About EliMo Foundation

“At first, my plans included helping sick children living in Hungary by raising the necessary funds for their treatment with the safe background of the foundation. However, an increasing number of inquiries towards the foundation from parents of young children, especially those with SMA, have changed my plans and I have decided to expand the activities of the foundation. So today I am not only focusing on helping children living in Hungary, but all over the world. I can’t and won’t say no, I’m not able to do less when the life of a sick child is at stake.”  – Monika Murinai, leader of the Foundation.

SMA ( Spinal muscular atrophy) is a rare genetic disorder where the motor neurons can’t function properly, all the muscle mess is getting destroyed gradually and leads to muscle weakness, that worsens with age. Children with SMA type 1 may also have swallowing problems which makes feeding difficult, leading to further physical underdevelopment of the child. Due to the weakness of respiratory muscles, preventing the lungs from fully expanding, most of these children would not survive past early childhood due to respiratory failure.

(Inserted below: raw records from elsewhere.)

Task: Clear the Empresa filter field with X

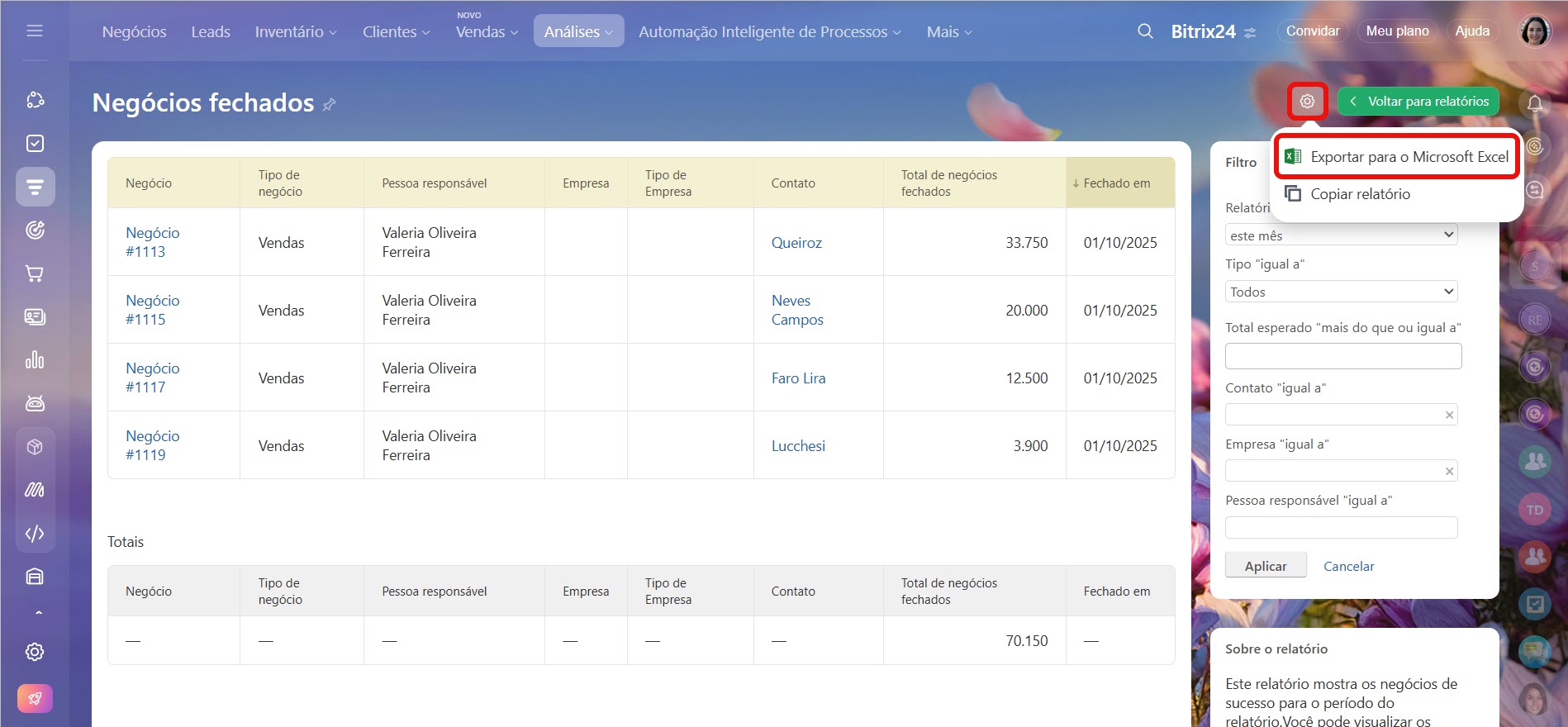Action: (1449, 471)
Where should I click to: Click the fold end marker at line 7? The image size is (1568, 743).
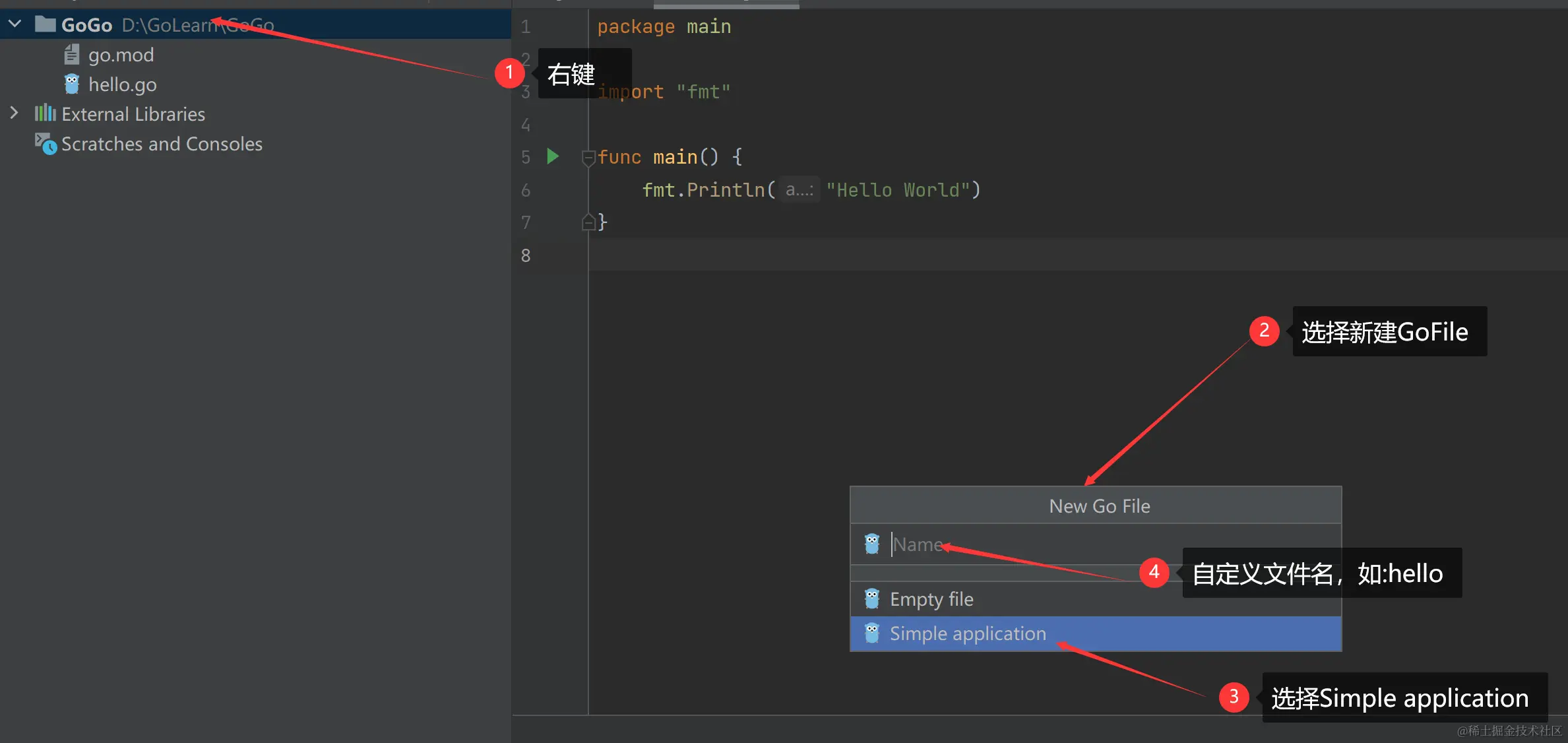tap(588, 222)
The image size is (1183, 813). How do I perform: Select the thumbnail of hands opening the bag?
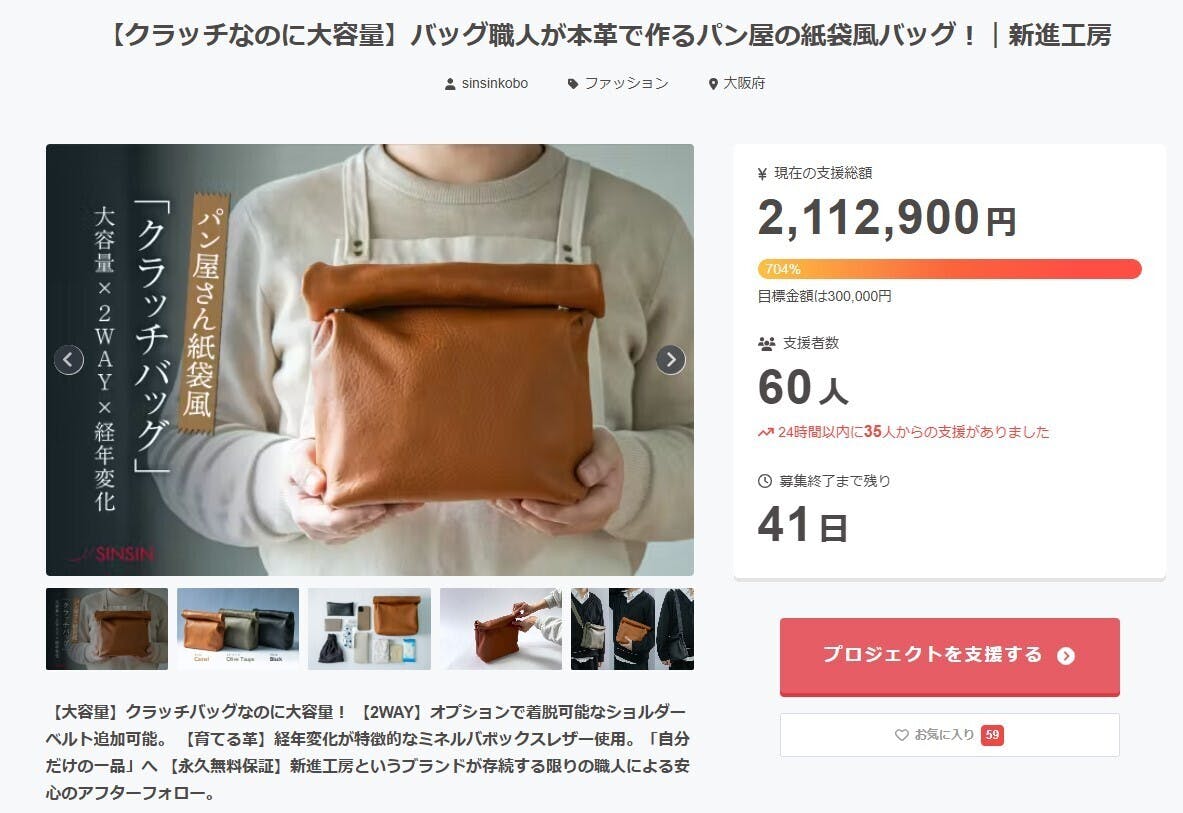(501, 629)
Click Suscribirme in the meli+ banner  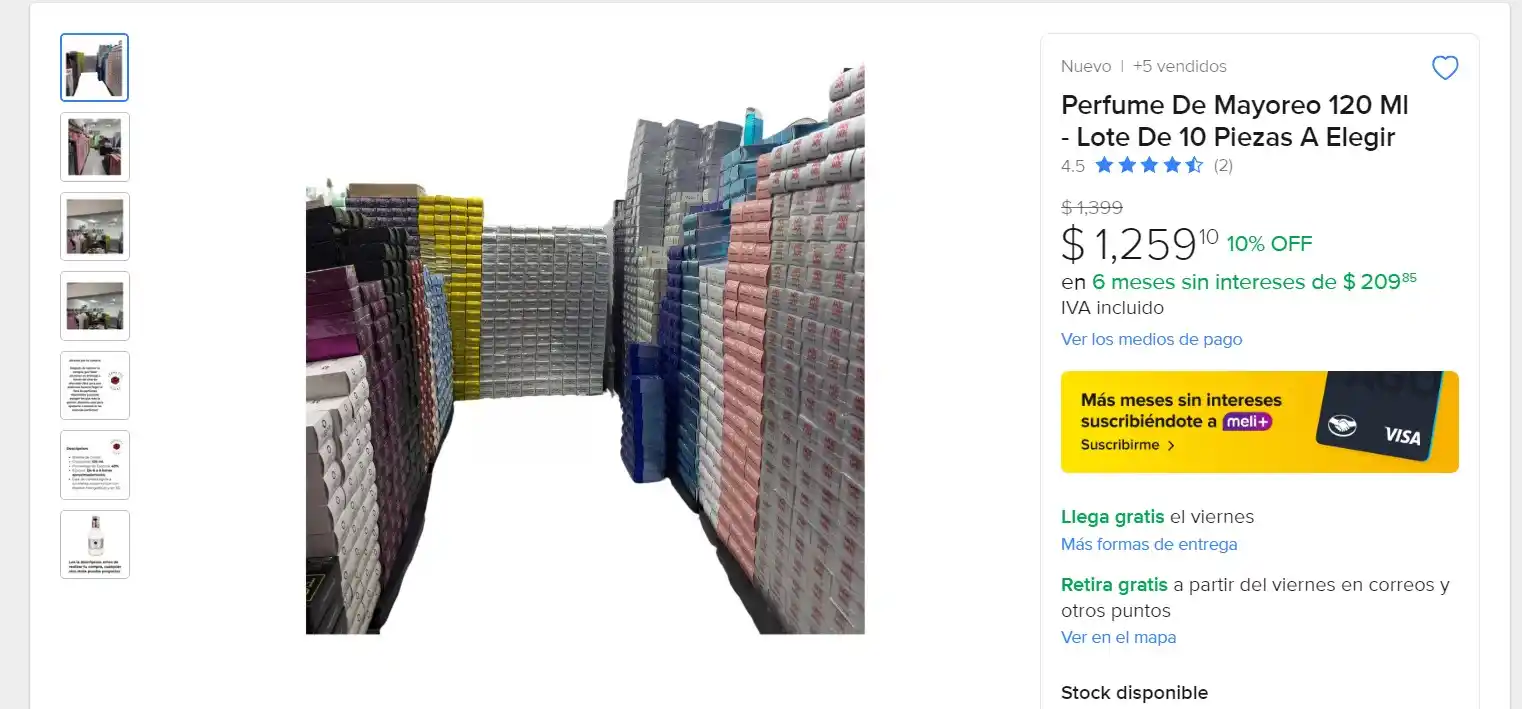pos(1127,445)
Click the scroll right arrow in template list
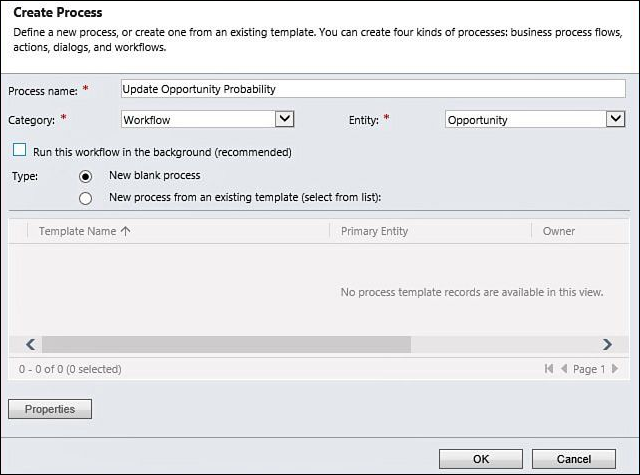This screenshot has width=640, height=475. point(607,344)
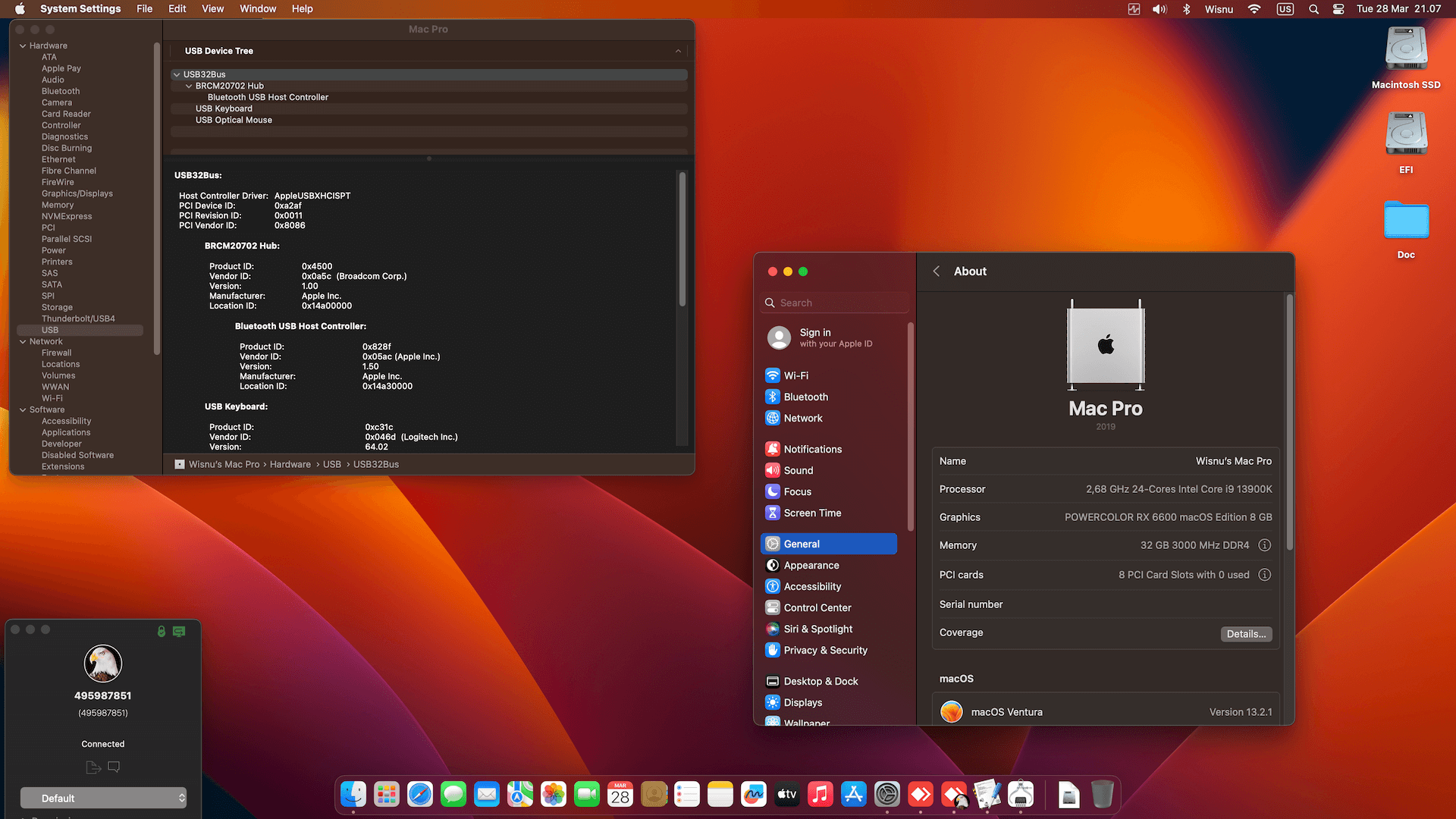Click the Coverage Details button

[1246, 634]
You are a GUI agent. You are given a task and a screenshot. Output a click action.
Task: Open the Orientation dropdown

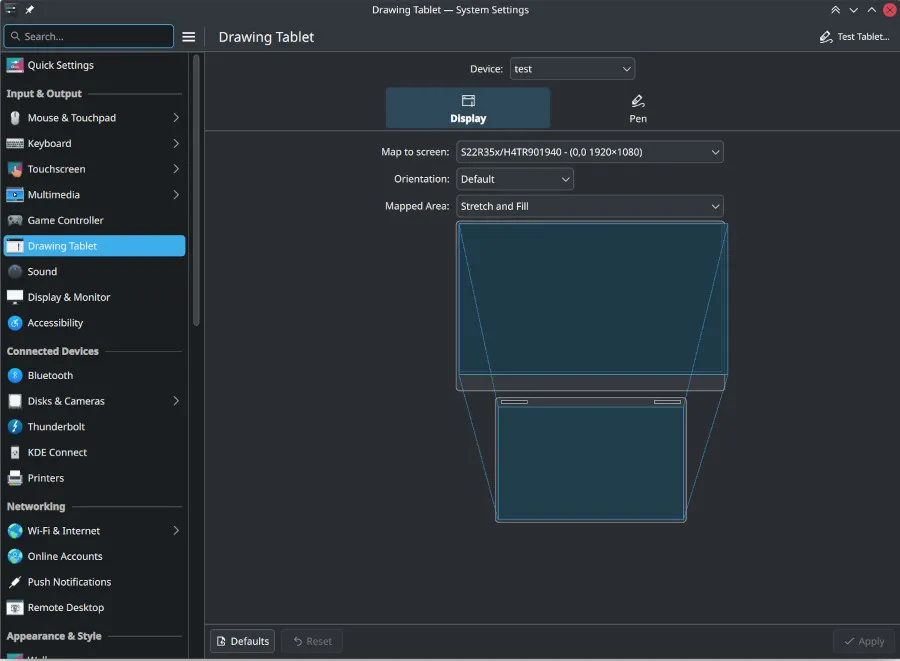pos(515,179)
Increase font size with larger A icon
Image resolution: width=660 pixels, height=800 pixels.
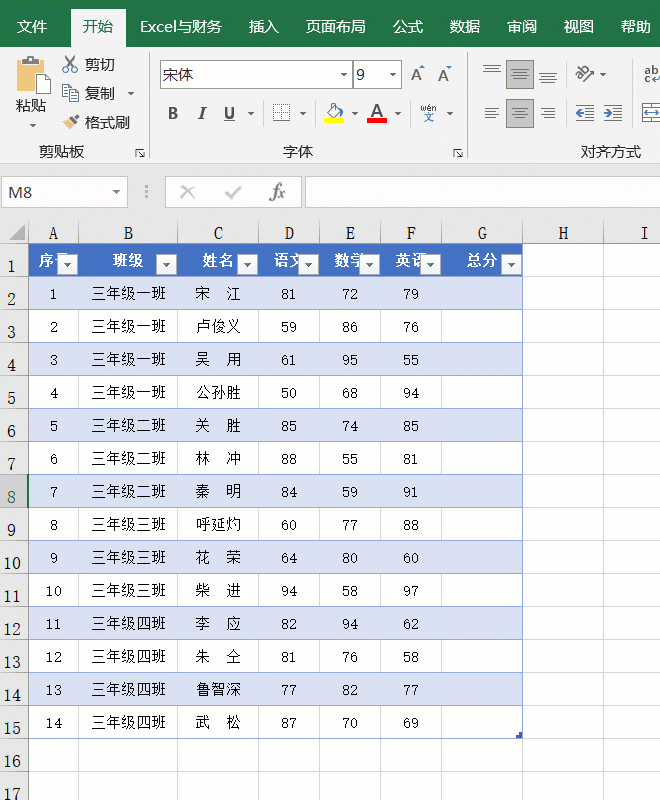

A lot of SMA children is living in the world and their needed treatment  and therapy is one of the most expensive ones, costing 2.132.000 EUR. But for them Zolgensma represents the only hope for a life. We also understand that this is a huge burden for the families, and most of them don’t have the resources and the channels to collect this amount of money on their own.

We are providing help in fundraising and with connections to the best hospitals who provide the therapy. Behind our foundation there is a professional team of conscientious and persistent doctors of the Bethesda Children’s Hospital in Budapest, specialising in SMA. They have already successfully treated 12 children with Zolgensma gene therapy.